Y en el camino, Barcelona
La alcaldía de Barcelona no es terreno para paracaidistas. Quien quiera ser alcalde tendrá que construirse una clara identificación con la ciudad
La dinámica acción-reacción en la que está instalado el conflicto catalán no permita avistar fácilmente una salida del terreno pantanoso en que llevamos ya unos cuantos meses atrapados. Puigdemont y su entorno han colocado en la presidencia a un portador de las esencias del nacionalismo catalán más reaccionario y excluyente. Mientras que en el constitucionalismo marca la pauta Ciudadanos que, con el tono enrabietado que le caracteriza, no tiene otra respuesta al llamado desafío catalán que la represiva: su discurso empieza y acaba en las iniciativas de excepción, en las denuncias judiciales, en la persecución de todo lo que se mueve en el universo independentista, ya sean palabras o hechos.
En medio de este ruido van aflorando las discrepancias en el soberanismo. Y tendremos que estar atentos al doble lenguaje de las palabras y de los hechos. Esquerra viene señalando ya hace algunas semanas la necesidad de abandonar temporalmente la unilateralidad y abrirse a nuevos socios y aliados. Su negativa a que sus consejeros sean repuestos en sus cargos, confirma que el partido asume un cambio de etapa. Y por si quedaba alguna duda, Junqueras la ha disipado en el Diario.es: “Hablando se entiende la gente, dicen. Estamos en la cárcel y no ponemos como condición para dialogar, ninguna premisa, ni siquiera nuestra liberación, el traslado a las cárceles catalanas o el regreso de los exiliados”. Sin embargo, el acomplejado PDeCAT sigue sin atreverse a expresar en público sus discrepancias con Puigdemont que sus dirigentes repiten en privado. La unidad en la formación de gobierno no impide que las diferencias sean cada día de mayor calado.
En este sentido, la larvada confrontación interna del soberanismo va camino de desplazarse a las elecciones municipales. Objetivo: Barcelona. La consigna es clara: el independentismo necesita la capital para consolidarse. Y con este argumento se intentará forzar una lista unitaria del soberanismo, a pesar de que PDeCAT y Esquerra ya han elegido sus candidatos propios. Cuando aflora el nacionalismo de raíz carlista más tradicional (la nación como realidad trascendental por encima de las personas) creo que es hora de que el soberanismo progresista pierda el miedo a ser señalado como traidor y recupere voz propia.

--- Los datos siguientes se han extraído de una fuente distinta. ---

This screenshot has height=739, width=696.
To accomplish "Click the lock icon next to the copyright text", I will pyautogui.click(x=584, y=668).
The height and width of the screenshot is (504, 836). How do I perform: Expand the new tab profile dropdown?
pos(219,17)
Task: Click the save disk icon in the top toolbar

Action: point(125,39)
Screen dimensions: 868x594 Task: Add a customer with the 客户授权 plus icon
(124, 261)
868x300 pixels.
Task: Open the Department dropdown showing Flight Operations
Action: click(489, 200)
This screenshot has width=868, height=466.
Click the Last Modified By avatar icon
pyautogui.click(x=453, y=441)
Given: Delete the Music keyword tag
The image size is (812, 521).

Barcelona es muy suya. Si se me permite la expresión, hay un patriotismo de ciudad que la vive como un referente singular y autosuficiente. Capital de Cataluña, sin duda, pero no simple emanación o culminación de ésta, entre otras cosas porque su halo es más visible en el mundo que el del conjunto del país. Muchos barceloneses, soberanistas incluidos, verían mal unas elecciones municipales planteadas en términos de complemento del proceso independentista. Barcelona es una entidad en sí misma y como tal debe debatir sus problemas y discutir su futuro. Atraparla en el debate identitario no es seguro que genere los efectos deseados por sus promotores. Ni siquiera ahogar a los Comunes, que es lo que busca la derecha.

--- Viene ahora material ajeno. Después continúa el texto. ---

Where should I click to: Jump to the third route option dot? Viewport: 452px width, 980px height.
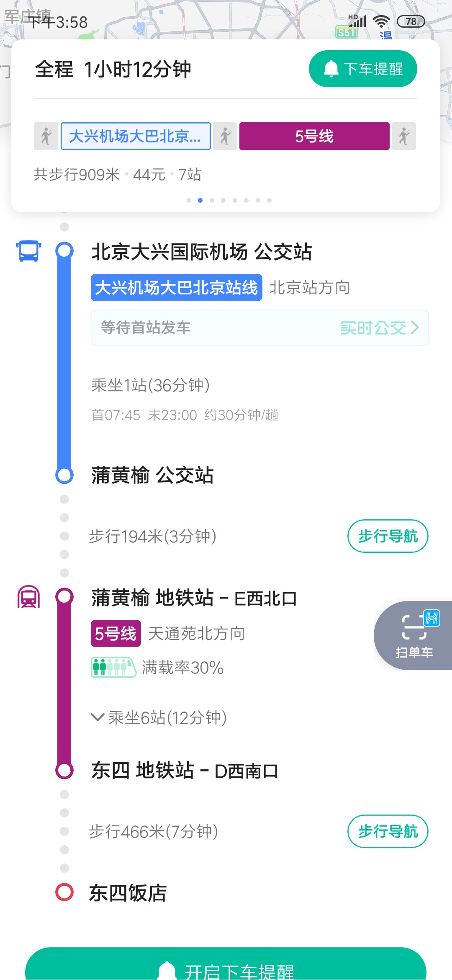pos(212,201)
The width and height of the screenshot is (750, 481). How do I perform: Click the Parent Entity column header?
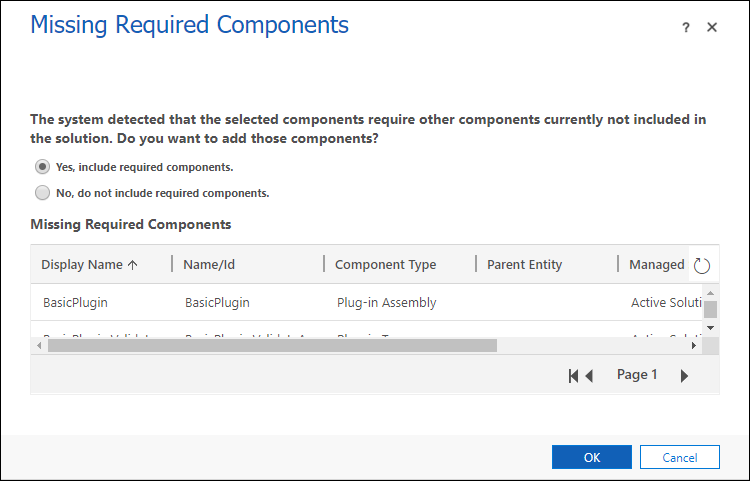pos(524,265)
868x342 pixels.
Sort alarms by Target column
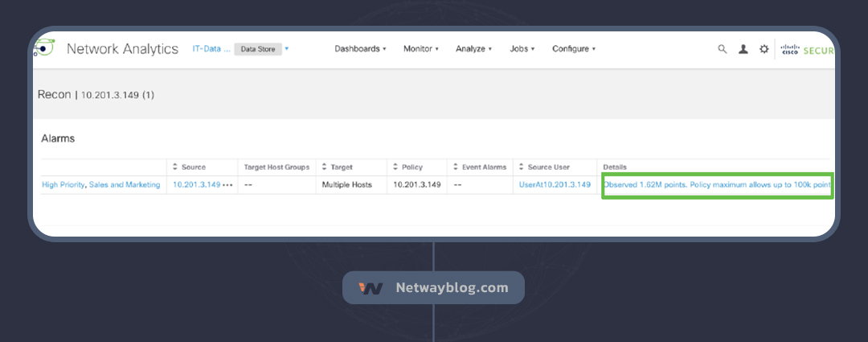tap(324, 167)
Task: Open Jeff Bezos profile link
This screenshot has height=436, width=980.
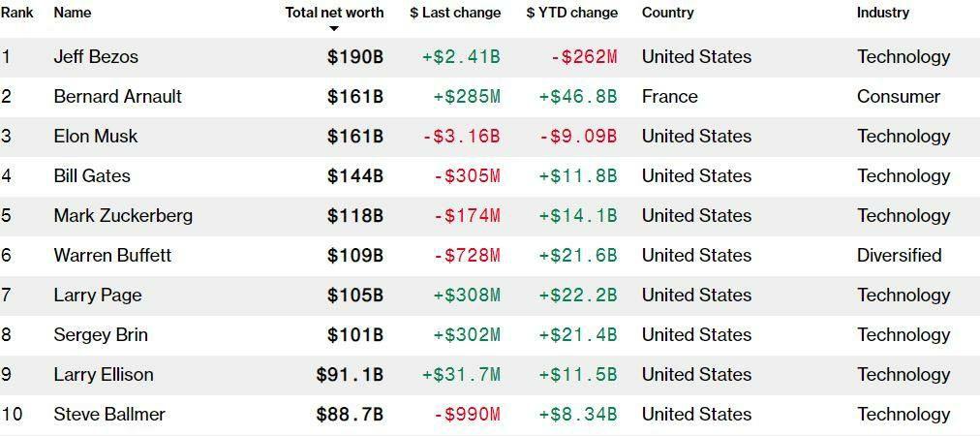Action: (x=96, y=57)
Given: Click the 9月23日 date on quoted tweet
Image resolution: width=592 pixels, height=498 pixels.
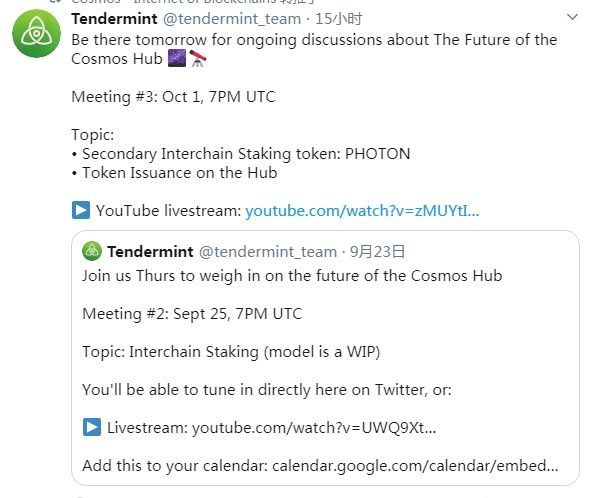Looking at the screenshot, I should click(x=378, y=251).
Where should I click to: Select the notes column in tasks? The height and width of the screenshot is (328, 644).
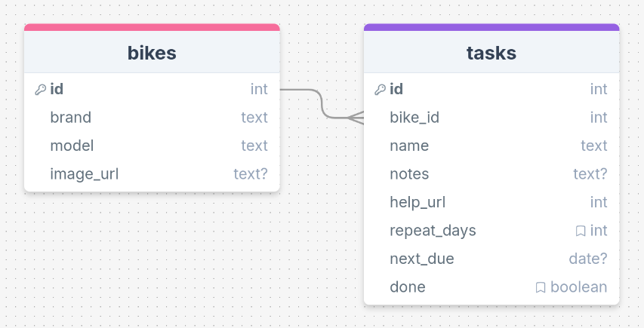[491, 174]
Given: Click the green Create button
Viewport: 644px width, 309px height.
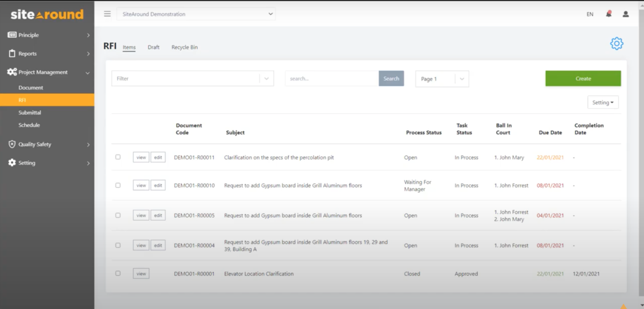Looking at the screenshot, I should tap(583, 78).
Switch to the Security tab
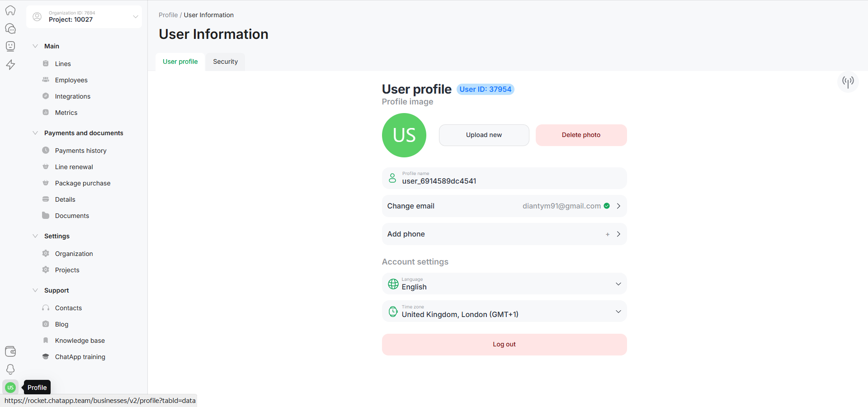Viewport: 868px width, 407px height. [225, 62]
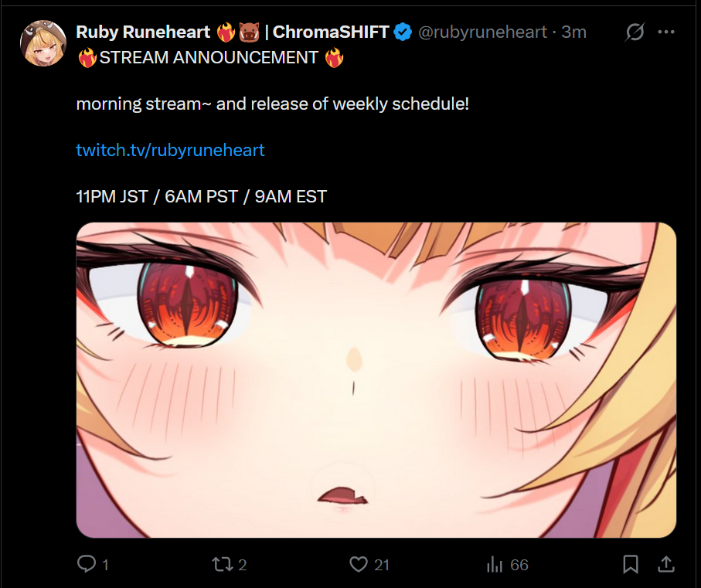Open the Ruby Runeheart display name
This screenshot has height=588, width=701.
(143, 32)
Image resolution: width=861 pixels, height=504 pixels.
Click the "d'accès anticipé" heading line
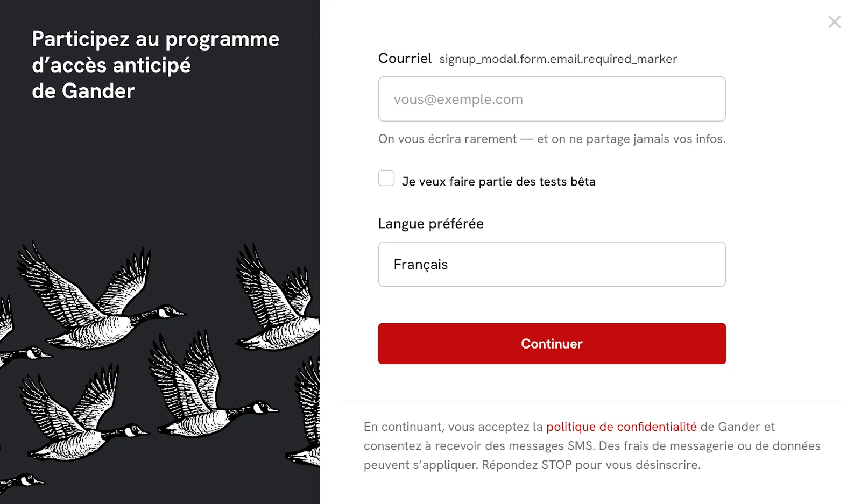[111, 66]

Del mismo modo, la alcaldía de Barcelona no es terreno para paracaidistas. Quien quiera ser alcalde tendrá que construirse una clara identificación con la ciudad. Un par de semanas atrás, tuvo impacto el anuncio de una hipotética candidatura de Manuel Valls, al frente de Ciudadanos. Las primeras encuestas le auguran un fracaso, peor resultado que otros candidatos de esta misma formación. Aquellos barceloneses que se sienten españoles y desconfían del soberanismo, ¿tienen que ser redimidos por un gabacho? Los marcos mentales de los nacionalismos son rígidos.

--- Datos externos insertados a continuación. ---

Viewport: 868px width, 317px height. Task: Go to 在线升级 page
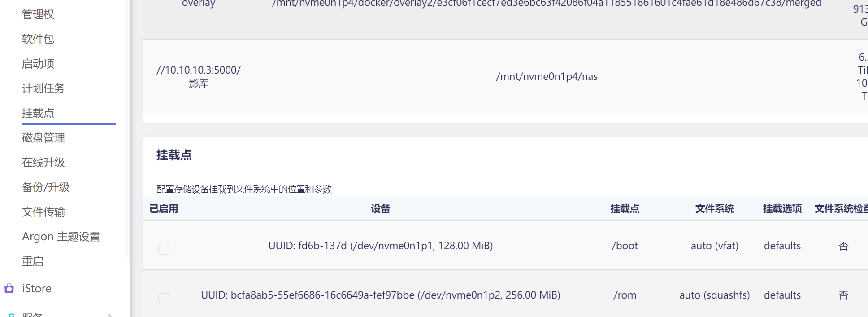click(43, 163)
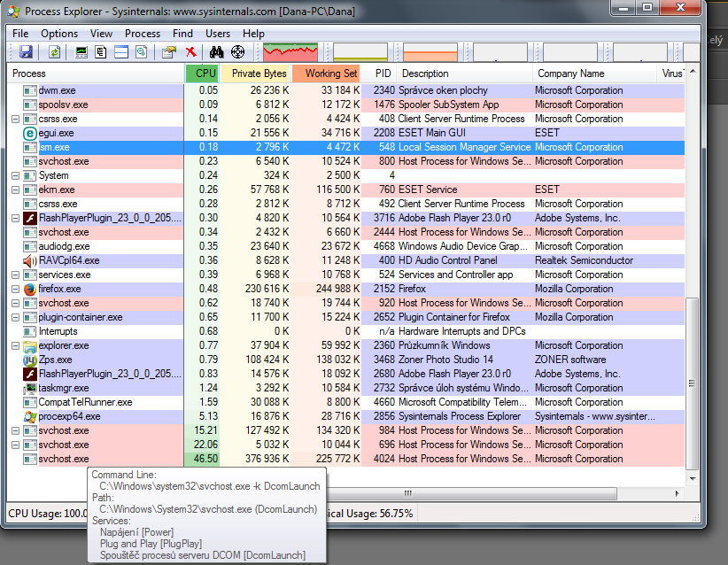Open System Information from the toolbar
The image size is (728, 565).
[x=82, y=52]
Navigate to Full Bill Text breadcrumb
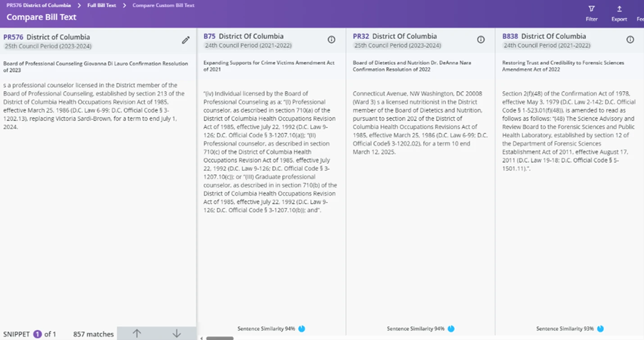This screenshot has height=340, width=644. point(102,5)
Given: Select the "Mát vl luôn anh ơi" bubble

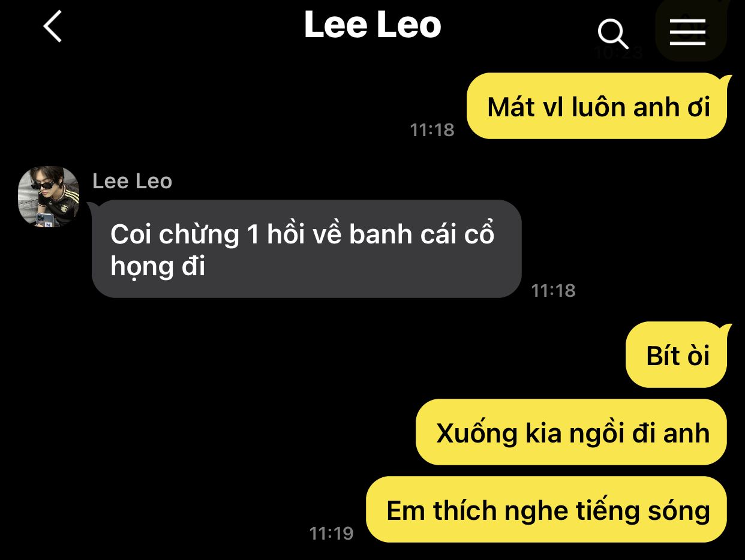Looking at the screenshot, I should (x=597, y=107).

No se puede jugar con Barcelona. Y reducir la batalla por la alcaldía a la cuestión identitaria puede ser goloso para los sectores más radicales de ambos lados, pero sería problemático para la capacidad de irradiación de la ciudad. La coyuntura es extremadamente delicada y mientras haya políticos en la cárcel y políticos exiliados los candidatos tendrán que tentarse la ropa antes de atreverse a hacer determinados movimientos. Pero Barcelona debería ser la oportunidad de reencontrar el debate político más allá de la estricta cuestión identitaria, sin miedo a abrirse a nuevas alianzas. La unidad del independentismo al precio de tantos silencios, de tantas cosas dichas en privado que no se osan pronunciar en público, se hace nociva. Y Barcelona debería ser una oportunidad para que cada cual recuperara su palabra. Después, en función de los resultados, ya surgirán los pactos necesarios. Volver al mantra de las listas unitarias es seguir negando el reconocimiento y la expresión de la compleja realidad.